Problem requirements
Begin at the line containing "This screenshot has width=832, height=460." in the entries below and end at the line containing "Click the bar chart wizard icon"; transcribe that range exactly and nothing outside it.

[Records from a data collection]
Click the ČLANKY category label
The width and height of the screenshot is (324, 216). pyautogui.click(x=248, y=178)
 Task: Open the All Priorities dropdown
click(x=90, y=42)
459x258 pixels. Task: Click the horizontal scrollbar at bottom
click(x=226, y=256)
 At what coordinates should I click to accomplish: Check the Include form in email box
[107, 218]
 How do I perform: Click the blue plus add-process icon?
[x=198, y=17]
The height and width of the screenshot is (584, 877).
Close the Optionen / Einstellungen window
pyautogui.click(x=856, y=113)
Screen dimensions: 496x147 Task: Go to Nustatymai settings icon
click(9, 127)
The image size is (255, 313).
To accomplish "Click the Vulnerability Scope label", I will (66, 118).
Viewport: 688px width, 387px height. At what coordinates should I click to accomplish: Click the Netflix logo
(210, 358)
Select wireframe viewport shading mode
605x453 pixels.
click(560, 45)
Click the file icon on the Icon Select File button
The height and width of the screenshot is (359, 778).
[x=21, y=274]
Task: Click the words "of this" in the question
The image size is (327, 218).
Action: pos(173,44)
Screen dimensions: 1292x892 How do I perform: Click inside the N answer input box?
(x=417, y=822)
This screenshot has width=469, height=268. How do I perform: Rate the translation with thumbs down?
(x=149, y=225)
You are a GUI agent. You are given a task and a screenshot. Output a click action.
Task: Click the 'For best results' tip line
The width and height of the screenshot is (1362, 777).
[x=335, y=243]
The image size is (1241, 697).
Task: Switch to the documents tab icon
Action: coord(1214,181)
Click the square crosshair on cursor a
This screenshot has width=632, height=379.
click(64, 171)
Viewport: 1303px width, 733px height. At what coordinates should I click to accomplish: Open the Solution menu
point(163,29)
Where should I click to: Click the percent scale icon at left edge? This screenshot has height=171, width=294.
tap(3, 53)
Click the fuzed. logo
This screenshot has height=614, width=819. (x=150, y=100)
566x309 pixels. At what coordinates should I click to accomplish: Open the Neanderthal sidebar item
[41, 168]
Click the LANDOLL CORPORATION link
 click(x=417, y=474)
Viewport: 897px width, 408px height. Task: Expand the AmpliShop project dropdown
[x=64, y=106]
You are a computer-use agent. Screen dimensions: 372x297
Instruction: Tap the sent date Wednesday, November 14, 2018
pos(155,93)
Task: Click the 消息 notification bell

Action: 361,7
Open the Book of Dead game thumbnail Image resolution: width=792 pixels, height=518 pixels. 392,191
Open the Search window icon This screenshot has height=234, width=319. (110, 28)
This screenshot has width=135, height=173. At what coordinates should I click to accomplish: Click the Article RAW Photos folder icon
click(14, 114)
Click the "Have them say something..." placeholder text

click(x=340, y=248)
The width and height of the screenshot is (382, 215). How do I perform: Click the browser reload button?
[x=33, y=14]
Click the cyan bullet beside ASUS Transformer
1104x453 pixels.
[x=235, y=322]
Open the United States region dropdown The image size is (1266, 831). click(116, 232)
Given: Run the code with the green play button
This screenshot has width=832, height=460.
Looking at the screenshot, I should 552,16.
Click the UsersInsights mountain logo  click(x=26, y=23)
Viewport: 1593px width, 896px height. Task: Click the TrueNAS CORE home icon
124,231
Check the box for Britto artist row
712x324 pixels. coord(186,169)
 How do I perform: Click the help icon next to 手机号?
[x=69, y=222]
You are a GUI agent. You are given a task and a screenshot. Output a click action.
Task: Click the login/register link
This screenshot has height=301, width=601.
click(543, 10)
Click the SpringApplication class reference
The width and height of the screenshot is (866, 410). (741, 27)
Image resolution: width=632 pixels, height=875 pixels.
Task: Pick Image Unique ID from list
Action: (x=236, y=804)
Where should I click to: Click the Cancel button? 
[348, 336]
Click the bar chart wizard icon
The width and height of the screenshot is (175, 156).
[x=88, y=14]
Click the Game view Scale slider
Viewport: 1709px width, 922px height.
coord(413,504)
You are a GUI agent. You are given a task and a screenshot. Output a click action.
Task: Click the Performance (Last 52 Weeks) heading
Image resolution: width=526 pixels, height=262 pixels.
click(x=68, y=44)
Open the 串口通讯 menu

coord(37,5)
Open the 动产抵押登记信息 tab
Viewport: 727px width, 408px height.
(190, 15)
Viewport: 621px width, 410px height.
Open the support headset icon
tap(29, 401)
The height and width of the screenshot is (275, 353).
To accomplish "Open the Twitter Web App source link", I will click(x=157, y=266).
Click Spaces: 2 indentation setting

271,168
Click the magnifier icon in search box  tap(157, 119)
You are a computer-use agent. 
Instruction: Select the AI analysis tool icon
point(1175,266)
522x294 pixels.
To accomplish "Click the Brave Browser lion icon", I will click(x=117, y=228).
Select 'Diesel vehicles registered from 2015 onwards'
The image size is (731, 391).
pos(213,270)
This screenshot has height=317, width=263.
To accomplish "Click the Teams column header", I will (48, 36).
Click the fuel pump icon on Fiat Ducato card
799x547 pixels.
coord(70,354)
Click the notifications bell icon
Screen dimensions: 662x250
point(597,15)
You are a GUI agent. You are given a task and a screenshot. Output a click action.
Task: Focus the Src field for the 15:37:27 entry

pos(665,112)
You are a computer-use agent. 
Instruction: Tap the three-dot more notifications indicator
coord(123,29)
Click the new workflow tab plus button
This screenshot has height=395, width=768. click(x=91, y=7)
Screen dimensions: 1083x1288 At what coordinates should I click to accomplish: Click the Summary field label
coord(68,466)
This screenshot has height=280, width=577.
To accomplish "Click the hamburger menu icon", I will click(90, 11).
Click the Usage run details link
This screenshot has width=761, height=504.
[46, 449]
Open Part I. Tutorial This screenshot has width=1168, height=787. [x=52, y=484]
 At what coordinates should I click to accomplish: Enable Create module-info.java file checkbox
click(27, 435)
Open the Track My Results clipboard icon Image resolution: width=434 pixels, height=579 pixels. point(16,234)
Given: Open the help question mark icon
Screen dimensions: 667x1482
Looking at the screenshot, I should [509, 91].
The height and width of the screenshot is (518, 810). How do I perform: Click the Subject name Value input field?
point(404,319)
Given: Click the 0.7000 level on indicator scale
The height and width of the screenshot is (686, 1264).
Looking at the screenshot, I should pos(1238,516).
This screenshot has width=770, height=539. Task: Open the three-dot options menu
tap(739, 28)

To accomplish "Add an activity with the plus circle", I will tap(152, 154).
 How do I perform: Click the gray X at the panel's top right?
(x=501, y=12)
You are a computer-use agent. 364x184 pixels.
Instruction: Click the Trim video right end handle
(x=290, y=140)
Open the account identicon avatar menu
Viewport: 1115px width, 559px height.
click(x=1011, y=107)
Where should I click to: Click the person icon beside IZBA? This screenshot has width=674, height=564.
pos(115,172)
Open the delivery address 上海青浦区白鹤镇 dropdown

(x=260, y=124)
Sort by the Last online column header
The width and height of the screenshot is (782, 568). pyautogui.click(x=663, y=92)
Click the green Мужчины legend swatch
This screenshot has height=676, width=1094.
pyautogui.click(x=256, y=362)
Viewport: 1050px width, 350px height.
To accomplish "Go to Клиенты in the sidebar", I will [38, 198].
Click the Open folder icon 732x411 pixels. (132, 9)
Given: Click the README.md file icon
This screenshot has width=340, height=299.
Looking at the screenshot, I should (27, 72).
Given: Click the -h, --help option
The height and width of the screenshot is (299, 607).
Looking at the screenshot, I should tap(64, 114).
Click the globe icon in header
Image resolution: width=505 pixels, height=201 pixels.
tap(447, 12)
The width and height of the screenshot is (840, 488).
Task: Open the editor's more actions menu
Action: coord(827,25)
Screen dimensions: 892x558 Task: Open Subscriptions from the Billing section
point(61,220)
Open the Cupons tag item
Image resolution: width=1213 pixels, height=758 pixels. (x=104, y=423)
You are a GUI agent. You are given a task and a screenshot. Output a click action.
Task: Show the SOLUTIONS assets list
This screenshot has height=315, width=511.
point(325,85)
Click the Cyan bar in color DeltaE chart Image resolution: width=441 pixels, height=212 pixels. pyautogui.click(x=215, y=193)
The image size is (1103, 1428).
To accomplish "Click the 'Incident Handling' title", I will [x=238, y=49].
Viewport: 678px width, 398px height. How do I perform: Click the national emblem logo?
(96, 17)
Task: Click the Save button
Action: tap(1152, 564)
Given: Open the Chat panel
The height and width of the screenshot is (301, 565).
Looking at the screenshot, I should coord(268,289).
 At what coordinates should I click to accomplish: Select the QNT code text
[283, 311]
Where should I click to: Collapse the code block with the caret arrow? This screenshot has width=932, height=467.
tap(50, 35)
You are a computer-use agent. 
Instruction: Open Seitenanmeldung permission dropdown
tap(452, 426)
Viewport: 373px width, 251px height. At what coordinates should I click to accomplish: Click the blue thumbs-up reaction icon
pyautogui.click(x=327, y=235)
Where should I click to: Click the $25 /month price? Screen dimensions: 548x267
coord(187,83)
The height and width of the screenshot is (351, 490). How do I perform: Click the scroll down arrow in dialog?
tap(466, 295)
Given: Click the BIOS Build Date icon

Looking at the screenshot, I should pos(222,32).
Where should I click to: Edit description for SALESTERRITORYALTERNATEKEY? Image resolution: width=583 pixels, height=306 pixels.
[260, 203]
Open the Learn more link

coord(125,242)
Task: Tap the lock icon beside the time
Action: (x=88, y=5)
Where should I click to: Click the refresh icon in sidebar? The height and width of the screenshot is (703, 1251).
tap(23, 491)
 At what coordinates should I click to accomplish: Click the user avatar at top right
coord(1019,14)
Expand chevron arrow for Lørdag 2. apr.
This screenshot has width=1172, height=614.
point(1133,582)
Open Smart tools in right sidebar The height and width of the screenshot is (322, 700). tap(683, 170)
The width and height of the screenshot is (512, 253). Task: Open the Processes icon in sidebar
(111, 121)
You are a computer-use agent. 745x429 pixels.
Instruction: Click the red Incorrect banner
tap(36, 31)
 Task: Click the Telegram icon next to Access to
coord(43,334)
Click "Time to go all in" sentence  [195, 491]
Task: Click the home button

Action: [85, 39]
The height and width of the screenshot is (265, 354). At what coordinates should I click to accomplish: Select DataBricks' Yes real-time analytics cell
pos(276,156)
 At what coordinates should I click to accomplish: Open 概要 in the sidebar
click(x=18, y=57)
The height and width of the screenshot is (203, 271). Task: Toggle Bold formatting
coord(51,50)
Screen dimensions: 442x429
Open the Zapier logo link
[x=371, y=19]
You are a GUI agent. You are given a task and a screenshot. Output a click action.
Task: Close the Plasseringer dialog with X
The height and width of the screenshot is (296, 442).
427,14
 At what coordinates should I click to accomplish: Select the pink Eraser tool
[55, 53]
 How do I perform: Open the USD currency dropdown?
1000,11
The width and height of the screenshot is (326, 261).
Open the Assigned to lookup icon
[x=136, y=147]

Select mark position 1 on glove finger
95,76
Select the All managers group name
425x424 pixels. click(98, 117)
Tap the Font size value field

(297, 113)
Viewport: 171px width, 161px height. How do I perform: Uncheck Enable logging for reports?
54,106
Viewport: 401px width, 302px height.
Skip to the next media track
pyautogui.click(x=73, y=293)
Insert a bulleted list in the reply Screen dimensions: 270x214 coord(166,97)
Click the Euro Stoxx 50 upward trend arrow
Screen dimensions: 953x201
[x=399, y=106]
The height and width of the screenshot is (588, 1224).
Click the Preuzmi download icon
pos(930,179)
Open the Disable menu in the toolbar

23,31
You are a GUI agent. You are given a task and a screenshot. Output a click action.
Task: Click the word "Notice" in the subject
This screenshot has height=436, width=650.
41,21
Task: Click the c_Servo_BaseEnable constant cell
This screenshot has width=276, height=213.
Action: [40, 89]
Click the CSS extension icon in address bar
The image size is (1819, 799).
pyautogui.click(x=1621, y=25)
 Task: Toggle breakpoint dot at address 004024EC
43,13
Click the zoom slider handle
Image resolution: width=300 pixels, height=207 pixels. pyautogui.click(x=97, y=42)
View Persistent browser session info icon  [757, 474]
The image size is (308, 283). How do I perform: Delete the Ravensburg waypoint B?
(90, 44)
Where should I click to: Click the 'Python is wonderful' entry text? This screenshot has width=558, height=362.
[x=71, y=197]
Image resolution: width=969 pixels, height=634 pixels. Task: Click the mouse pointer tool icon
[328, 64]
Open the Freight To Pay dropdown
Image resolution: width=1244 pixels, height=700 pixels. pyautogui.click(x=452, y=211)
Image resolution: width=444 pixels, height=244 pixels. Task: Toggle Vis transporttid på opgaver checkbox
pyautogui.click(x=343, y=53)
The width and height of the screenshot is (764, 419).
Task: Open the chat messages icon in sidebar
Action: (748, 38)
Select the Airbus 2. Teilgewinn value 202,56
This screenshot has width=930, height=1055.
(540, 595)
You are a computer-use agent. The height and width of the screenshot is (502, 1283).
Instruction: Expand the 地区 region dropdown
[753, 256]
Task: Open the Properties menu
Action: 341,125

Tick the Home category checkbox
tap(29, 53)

Worked solution
This screenshot has width=832, height=460.
Looking at the screenshot, I should 552,16.
Click the UsersInsights mountain logo  click(x=26, y=23)
Viewport: 1593px width, 896px height. Task: Click the TrueNAS CORE home icon
124,231
Check the box for Britto artist row
712x324 pixels. coord(186,169)
 How do I perform: Click the help icon next to 手机号?
[x=69, y=222]
You are a GUI agent. You are given a task and a screenshot. Output a click action.
Task: Click the login/register link
This screenshot has height=301, width=601.
click(543, 10)
Click the SpringApplication class reference
The width and height of the screenshot is (866, 410). (741, 27)
Image resolution: width=632 pixels, height=875 pixels.
Task: Pick Image Unique ID from list
Action: (x=236, y=804)
Where should I click to: Click the Cancel button? 
[348, 336]
Click the bar chart wizard icon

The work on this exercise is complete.